Мулен Руж - Пьер Ла Мюр
Следующий час пролетел незаметно. Он выпил две чашки чая, съел все печенье и теперь чувствовал приятную сонливость, сидя перед горящим камином, рядом с матерью, поддерживая приятный разговор, в то время как она делала вид, что хочет непременно посоветоваться с ним о том, что делать с Аннет.
– Она уже совсем старенькая и к тому же туга на ухо. К тому же постоянно отчитывает кухарку и горничную на каком-то диалекте, которого те не понимают, и разговаривает с Жозефом, которому уж самому шестьдесят восемь, как если бы тот был зеленым юнцом, только что поступившим на службу…

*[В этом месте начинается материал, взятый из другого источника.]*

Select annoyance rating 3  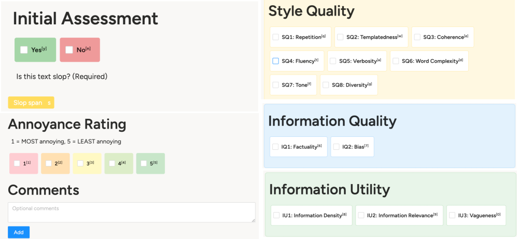click(80, 163)
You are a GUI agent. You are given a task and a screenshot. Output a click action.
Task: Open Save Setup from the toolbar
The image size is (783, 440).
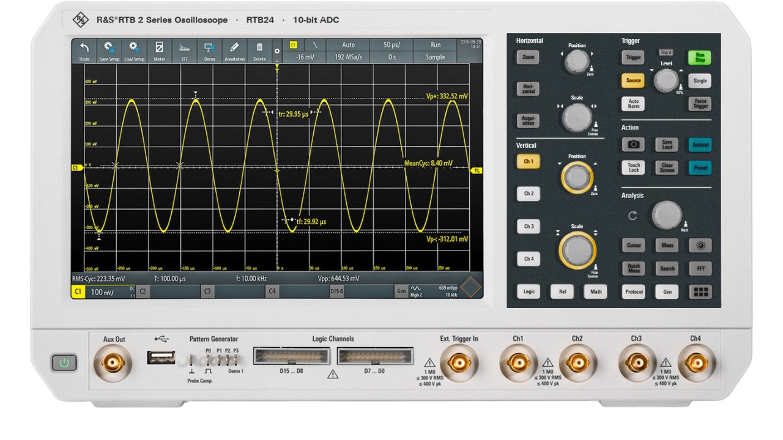click(109, 49)
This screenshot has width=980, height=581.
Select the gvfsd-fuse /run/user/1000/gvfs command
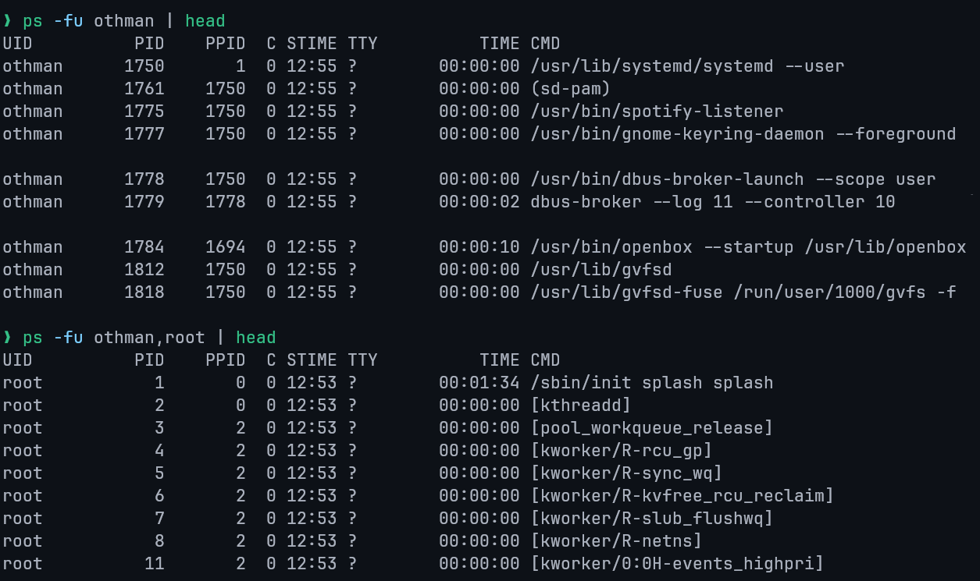tap(743, 292)
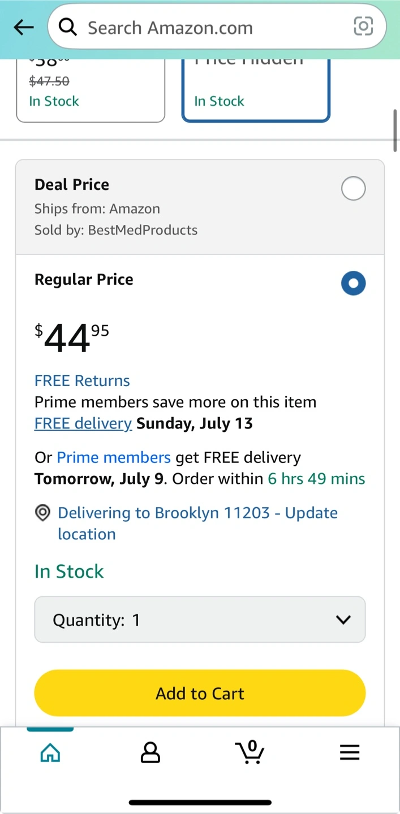Viewport: 400px width, 814px height.
Task: Open the account profile icon
Action: click(150, 752)
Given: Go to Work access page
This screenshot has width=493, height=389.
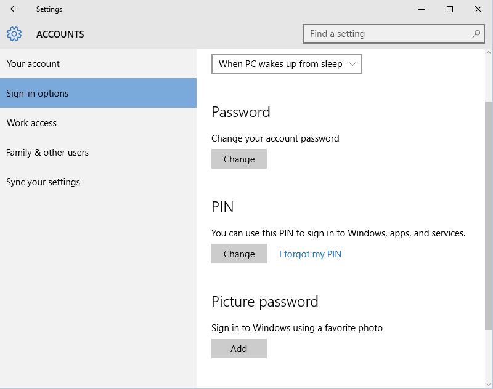Looking at the screenshot, I should click(31, 123).
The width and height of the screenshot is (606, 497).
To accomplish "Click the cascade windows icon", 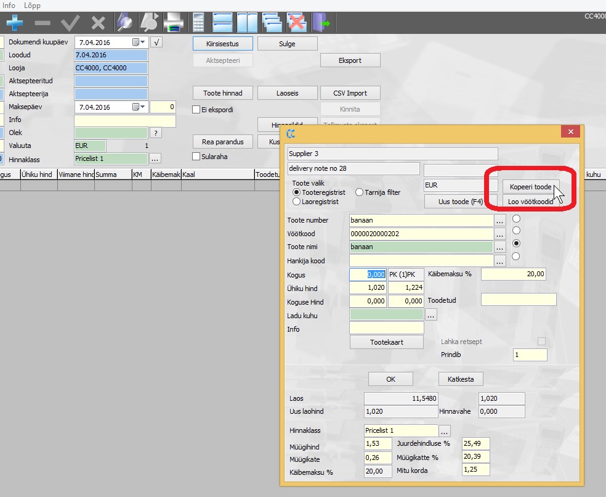I will coord(272,23).
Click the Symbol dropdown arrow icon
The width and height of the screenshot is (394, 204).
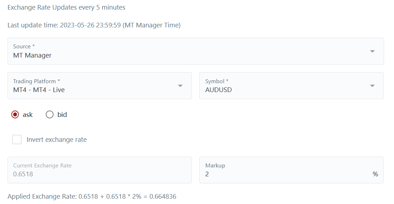[372, 86]
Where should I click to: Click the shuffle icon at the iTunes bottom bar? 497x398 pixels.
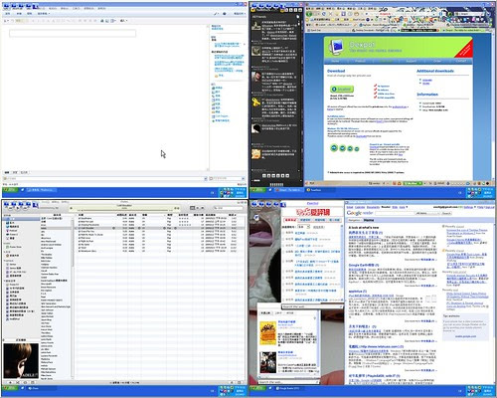[18, 382]
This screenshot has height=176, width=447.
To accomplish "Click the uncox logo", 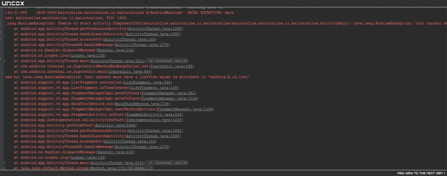I will [x=13, y=3].
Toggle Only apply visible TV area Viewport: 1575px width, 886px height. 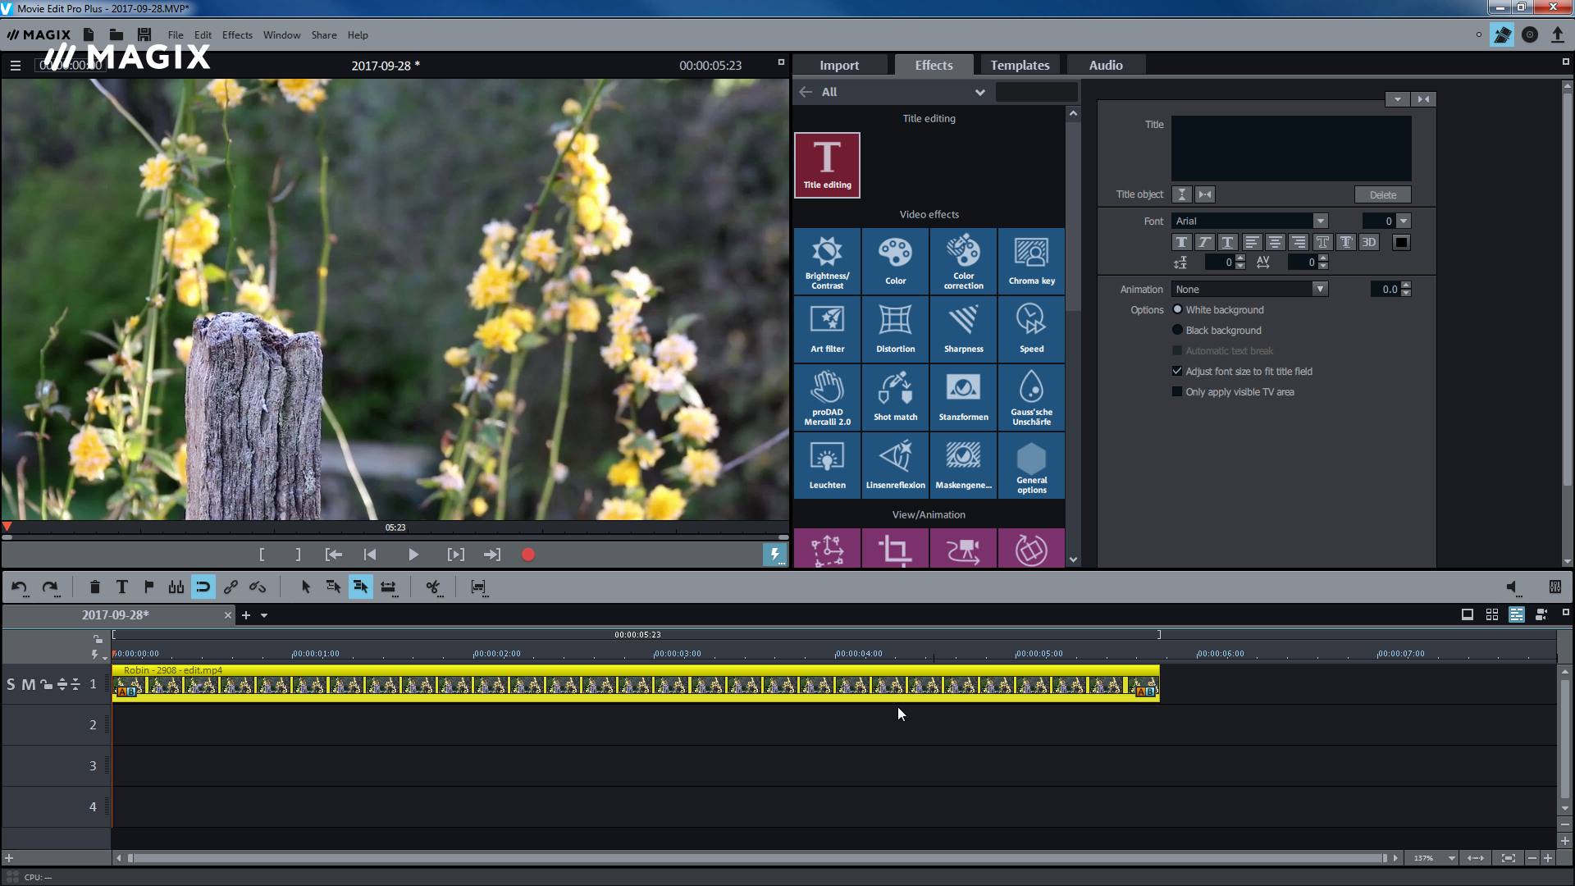coord(1176,391)
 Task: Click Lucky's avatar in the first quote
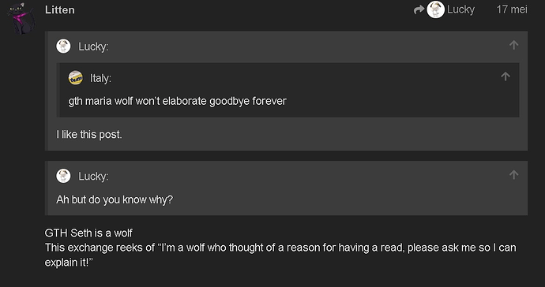63,47

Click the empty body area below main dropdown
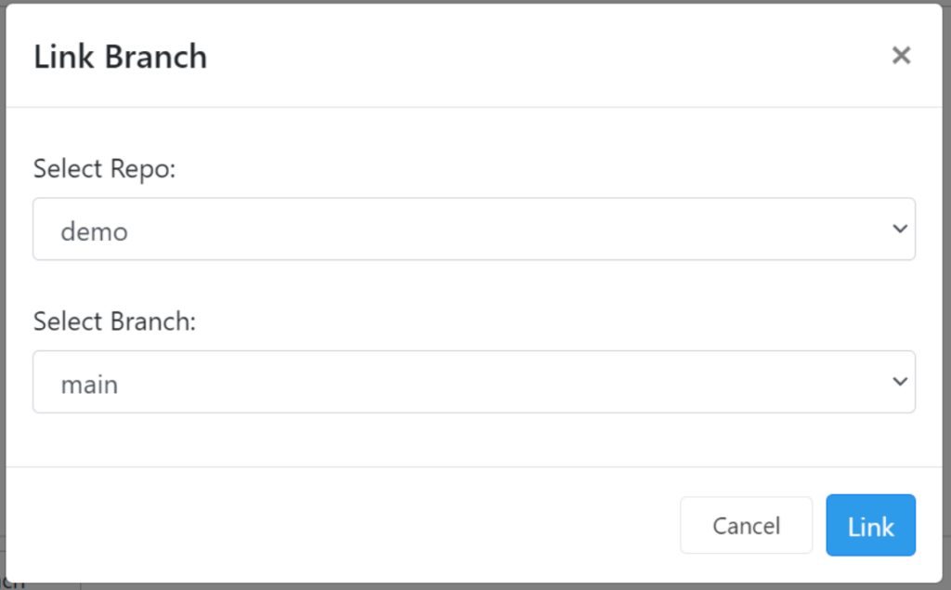click(474, 440)
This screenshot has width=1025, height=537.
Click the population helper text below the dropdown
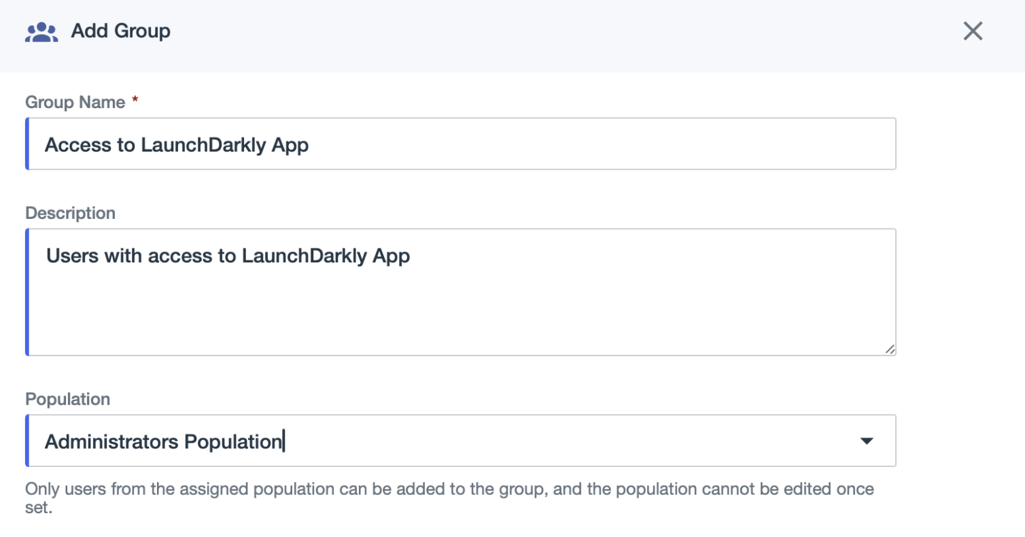[x=449, y=489]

И затем все нахлынуло с новой силой.
Сначала Анри почувствовал, как напрягаются все мышцы его тела. В горле мгновенно пересохло, и эта нестерпимая жажда больно резанула по обнаженным нервам. Вся комната мгновенно заполнилась кружащимися в воздухе бутылками. Голос же матери то становился очень тихим, а то вдруг начинал звучать оглушительно. «Я должен держаться… я должен держаться», – в панике уговаривал он себя. И как в далекие дни детства, закрыл глаза и инстинктивно схватил мать за руку. Губы задвигались сами собой, звуки с трудом складывались в слова.
– Мама, мне нужно выпить.
Она уловила страдальческие интонации в его голосе и, ни слова не говоря, поднялась с кресла, поспешила из комнаты, мгновенно вернувшись с бутылкой коньяка в руках.
– Вот, Анри, выпей, – сказала она, наливая коньяк в его чайную чашку.
Он ухватил чашку обеими руками и принялся пить с такой жадностью, что немного коньяка пролилось на его сюртук. Ему тут же стало лучше.
– Прости меня, мама. – Достав из кармана носовой платок, Анри смахнул коньяк с лацкана сюртука, вытер губы. Затем поднял голову и заглянул ей в глаза. – Теперь ты все знаешь.
– Я знаю уже давно.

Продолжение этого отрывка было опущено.